A small experiment, to demonstrate and pin down a workflow for a state-of-the-art ‘expressive audiobook’ reading in 2018, done by affordable consumer text-to-speech software and voice.
Result: The final audio file (42 minutes).
Input text: a difficult one, the complex essay “Cats and Dogs” (1926) by H.P. Lovecraft. Pulp fiction, with simple-sentences and obvious words, might work far better. But this was a stress-test.
Voice used: Ivona ‘Brian’ (British English, 22hz, about $50). ‘Brian’ does not flow across words as smoothly and blandly as the default Windows 8 Microsoft Zira does. As a result Brian sometimes has occasional mis-emphasis of words and a slight slurring, yet is far more expressive in an audiobook than Zira.
1. The text was read by ‘Brian’ in the text-to-speech software TextAloud 4, with the text read out to a standard MP3 file.
* Speed: Normal.
* Pitch: -5 (to deepen the voice slightly).
* Volume: 100% (perhaps too high, you might also try 70%).
* Pauses between sentences: 0.7 seconds (default in TextAloud is 0.5).
* Pauses between paragraphs: two seconds.
(Why not use the free Balabolka reader? Because it doesn’t offer pause adjustment Update: it now offers markup to add pauses and pitch shifts. Further update: Now you can also set universal pauses).
2. I loaded the resulting MP3 output file into the free audio editor Audacity. An Equalisation filter was run to try to cut the 5Khz – 7Khz sibilance. The same preset tried to slightly boost 1KHz – 5KHz, for overall speech intelligibility.
3. The simple free Spitfish De-esser was then run inside Audacity, to further reduce sibilance. (Select All | Effect | Spitfish | Apply | Close). This runs far more quickly than Audacity’s native de-essing filter, as well as being simpler to control. You may have problems seeing the download button so here is a direct .ZIP download.
4. Ran the Effects | Limiter, using its default ‘Soft Limit’ preset.
5. Added Reverb filter, with its default ‘Voice I’ preset.
6. Ran the Spitfish De-esser again, to make a final attempt to reduce the remaining sibilance. Same settings as before.
7. Saved as an MP3, 320bk/s quality, resulting in a 50Mb file for a 42 minute reading.

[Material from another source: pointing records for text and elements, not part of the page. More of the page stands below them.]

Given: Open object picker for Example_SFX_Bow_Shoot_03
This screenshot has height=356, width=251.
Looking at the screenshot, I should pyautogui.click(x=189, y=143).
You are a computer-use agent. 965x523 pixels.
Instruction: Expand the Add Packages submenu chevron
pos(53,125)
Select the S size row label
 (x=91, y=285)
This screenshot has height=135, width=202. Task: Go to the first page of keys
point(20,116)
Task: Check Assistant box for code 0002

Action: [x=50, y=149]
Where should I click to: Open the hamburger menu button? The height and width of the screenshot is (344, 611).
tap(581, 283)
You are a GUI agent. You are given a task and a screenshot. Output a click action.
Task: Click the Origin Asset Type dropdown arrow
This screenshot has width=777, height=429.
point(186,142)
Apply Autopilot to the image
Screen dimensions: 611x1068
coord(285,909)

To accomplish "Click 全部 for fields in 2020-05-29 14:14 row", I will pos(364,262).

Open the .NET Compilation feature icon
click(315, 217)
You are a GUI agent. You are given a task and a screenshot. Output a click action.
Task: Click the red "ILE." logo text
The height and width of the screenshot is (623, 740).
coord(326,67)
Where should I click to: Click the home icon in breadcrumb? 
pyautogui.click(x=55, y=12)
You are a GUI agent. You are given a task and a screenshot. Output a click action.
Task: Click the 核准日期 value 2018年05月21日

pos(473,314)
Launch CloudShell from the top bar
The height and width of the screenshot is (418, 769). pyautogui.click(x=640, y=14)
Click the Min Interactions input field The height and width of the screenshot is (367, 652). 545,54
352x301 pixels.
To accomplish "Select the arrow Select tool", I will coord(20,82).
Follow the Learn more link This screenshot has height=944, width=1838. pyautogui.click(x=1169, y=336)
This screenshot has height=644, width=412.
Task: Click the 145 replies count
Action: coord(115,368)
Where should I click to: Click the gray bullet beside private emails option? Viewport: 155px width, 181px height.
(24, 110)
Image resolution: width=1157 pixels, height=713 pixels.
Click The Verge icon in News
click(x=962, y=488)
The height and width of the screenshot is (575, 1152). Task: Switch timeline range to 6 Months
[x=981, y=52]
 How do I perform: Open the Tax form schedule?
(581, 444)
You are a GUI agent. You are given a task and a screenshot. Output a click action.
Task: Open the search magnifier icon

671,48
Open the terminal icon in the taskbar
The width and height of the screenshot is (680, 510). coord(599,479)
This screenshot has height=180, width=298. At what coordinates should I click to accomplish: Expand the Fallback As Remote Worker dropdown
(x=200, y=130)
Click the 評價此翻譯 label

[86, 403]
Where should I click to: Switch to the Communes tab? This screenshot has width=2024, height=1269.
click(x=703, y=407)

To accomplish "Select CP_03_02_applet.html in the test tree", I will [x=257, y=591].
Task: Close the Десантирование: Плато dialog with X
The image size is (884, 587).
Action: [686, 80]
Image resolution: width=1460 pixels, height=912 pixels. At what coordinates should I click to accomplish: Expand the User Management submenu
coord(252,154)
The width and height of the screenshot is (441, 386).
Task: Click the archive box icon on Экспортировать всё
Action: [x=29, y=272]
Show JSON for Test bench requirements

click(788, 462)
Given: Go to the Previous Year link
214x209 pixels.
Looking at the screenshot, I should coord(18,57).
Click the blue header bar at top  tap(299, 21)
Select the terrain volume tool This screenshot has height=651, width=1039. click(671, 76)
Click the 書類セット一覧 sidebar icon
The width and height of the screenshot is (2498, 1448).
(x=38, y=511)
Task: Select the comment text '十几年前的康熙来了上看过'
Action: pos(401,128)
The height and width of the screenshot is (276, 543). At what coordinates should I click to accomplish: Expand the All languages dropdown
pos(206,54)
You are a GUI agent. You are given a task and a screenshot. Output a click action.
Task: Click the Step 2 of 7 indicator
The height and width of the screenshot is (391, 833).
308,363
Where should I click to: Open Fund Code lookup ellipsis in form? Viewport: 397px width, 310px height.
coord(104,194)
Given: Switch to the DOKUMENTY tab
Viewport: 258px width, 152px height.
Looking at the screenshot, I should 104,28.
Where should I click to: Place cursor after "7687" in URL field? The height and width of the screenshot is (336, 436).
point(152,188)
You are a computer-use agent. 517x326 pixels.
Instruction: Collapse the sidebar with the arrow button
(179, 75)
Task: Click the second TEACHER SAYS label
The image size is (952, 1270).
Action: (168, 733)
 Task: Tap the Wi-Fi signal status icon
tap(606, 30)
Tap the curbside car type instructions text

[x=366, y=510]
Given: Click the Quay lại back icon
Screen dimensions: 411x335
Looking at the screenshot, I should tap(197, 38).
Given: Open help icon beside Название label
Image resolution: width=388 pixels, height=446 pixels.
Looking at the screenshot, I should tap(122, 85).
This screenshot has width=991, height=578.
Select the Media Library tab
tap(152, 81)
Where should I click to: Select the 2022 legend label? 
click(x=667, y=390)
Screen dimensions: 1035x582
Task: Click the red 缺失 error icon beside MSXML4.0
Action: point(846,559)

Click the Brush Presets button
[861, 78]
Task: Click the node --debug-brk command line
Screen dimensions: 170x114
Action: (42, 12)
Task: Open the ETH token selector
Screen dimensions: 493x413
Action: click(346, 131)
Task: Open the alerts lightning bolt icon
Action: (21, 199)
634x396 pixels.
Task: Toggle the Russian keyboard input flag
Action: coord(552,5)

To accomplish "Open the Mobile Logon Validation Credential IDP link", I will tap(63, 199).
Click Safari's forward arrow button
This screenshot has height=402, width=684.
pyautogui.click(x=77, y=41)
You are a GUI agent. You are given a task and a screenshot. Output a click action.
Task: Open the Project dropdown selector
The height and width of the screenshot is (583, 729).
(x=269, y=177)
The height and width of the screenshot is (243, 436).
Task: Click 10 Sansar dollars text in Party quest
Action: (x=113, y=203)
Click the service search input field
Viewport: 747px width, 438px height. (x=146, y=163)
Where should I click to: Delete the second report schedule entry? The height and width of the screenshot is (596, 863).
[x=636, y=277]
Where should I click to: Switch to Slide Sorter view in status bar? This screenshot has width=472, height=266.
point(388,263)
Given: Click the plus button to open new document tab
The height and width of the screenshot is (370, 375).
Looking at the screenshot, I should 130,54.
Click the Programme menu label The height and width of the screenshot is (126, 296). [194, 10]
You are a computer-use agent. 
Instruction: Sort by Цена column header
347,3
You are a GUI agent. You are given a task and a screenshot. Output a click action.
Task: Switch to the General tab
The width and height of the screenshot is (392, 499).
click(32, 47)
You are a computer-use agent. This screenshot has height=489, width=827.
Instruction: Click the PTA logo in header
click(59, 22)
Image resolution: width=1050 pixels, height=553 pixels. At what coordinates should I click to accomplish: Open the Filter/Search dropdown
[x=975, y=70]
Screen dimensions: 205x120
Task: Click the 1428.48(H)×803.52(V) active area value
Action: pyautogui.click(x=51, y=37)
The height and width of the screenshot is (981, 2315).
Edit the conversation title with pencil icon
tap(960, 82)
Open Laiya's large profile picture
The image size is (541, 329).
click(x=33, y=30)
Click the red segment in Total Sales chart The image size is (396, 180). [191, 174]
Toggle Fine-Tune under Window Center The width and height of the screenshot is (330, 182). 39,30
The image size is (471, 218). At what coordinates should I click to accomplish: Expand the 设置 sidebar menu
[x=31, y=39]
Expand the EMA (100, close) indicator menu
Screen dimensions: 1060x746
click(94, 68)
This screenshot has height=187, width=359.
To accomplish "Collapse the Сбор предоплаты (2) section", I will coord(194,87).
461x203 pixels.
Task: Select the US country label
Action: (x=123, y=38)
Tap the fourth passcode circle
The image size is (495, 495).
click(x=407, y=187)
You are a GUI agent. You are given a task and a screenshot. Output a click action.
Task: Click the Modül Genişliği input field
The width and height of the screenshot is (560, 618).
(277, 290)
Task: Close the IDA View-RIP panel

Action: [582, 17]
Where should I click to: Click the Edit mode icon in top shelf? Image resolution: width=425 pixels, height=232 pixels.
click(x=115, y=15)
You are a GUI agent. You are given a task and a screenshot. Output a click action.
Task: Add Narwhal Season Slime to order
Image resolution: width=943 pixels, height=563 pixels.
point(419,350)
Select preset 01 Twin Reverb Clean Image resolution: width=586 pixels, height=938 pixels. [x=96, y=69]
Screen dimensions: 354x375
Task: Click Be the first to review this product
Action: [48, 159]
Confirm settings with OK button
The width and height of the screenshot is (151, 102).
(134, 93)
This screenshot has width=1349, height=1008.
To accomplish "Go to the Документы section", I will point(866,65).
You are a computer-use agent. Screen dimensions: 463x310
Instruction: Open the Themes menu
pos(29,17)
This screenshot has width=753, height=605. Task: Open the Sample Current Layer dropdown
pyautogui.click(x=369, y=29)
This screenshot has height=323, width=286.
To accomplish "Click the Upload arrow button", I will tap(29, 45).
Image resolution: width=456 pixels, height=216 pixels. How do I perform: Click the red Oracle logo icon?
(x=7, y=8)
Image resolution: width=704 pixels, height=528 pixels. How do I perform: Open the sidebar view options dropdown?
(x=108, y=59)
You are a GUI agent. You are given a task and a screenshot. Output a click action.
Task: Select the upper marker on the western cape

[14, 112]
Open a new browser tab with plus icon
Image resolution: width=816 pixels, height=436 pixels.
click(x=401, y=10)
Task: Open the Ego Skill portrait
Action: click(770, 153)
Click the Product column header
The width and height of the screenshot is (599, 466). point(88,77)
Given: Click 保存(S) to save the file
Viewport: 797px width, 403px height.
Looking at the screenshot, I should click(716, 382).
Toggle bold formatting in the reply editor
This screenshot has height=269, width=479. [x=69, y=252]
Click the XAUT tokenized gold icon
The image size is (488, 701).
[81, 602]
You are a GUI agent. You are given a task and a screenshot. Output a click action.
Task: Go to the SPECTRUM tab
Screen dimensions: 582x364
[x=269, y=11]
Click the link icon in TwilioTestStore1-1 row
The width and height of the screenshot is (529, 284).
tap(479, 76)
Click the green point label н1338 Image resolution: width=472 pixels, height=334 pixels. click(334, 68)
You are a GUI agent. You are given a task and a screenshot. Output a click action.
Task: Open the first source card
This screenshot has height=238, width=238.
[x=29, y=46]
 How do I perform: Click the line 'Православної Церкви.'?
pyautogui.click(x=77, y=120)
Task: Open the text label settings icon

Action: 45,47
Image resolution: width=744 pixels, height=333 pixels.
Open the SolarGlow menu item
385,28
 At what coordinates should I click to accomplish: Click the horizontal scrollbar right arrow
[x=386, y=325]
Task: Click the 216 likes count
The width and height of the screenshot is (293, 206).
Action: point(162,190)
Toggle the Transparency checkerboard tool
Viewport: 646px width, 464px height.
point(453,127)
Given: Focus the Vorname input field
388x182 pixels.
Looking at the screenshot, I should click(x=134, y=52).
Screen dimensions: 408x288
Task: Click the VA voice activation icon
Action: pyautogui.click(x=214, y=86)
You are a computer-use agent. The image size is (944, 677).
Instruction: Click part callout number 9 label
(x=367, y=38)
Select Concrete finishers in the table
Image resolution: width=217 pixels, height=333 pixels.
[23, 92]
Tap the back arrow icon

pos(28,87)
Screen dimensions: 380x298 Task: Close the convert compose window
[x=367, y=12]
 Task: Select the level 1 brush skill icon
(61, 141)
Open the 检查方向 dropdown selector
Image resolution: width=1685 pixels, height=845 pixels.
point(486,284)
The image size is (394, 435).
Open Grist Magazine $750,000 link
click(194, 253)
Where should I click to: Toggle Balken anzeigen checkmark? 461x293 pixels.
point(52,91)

Incidentally, it’s apparently possible to “chain” these steps (like a Photoshop Action) in Audacity, as a preset, and then play them back automatically. I couldn’t find that option in my Audacity, but that’s perhaps because I have an older version.
Results:
The results were fairly listenable, and (once the raspy ‘synthetic voice sibilance’ was reduced) definitely seems like an advance on previous robo-voices. But the test result was certainly not ideal, due to the ‘Brian’ voice’s unnatural unexpected stresses placed on certain words and the slurring of others. It’s rather like listening to a ‘sticky’/’wobbly’ old cassette tape from the 1980s, and becomes rather wearing after a while. It can result in an aural equivalent of the motion-sickness that one encounters in many videogames.
Perhaps there may be some search-and-replace script that automatically tweaks a text so that ‘Brian’ reads it better, but I couldn’t find one. Simple and immediate global fixes are:
* Change Mr. and Mrs. to Mister and Misses.
* Change capitalised acronyms such as NASA to Nasser, or they will be said ‘En-Ay-Ess-Ay’.
* Change crunched up hyphenation, such as and “then-as you all know-he did something” to “then – as you all know – he did something”.
It also helps to have a good Text Cleaner software running when you copy-paste your text into TextAloud, which will fix line-wrapping and other problems.
There are of course various machine-learning services, such as Amazon Parrot, which claim to offer smoother reading voices for text-to-speech. But they appear to be for big-budget developers, are Cloud-based, and it seems unlikely that owners such as Amazon will ever allow them to be unleashed on the making of long audiobooks (which would compete with Audible). What’s being tested above are the tools available to consumers for less than $100 total.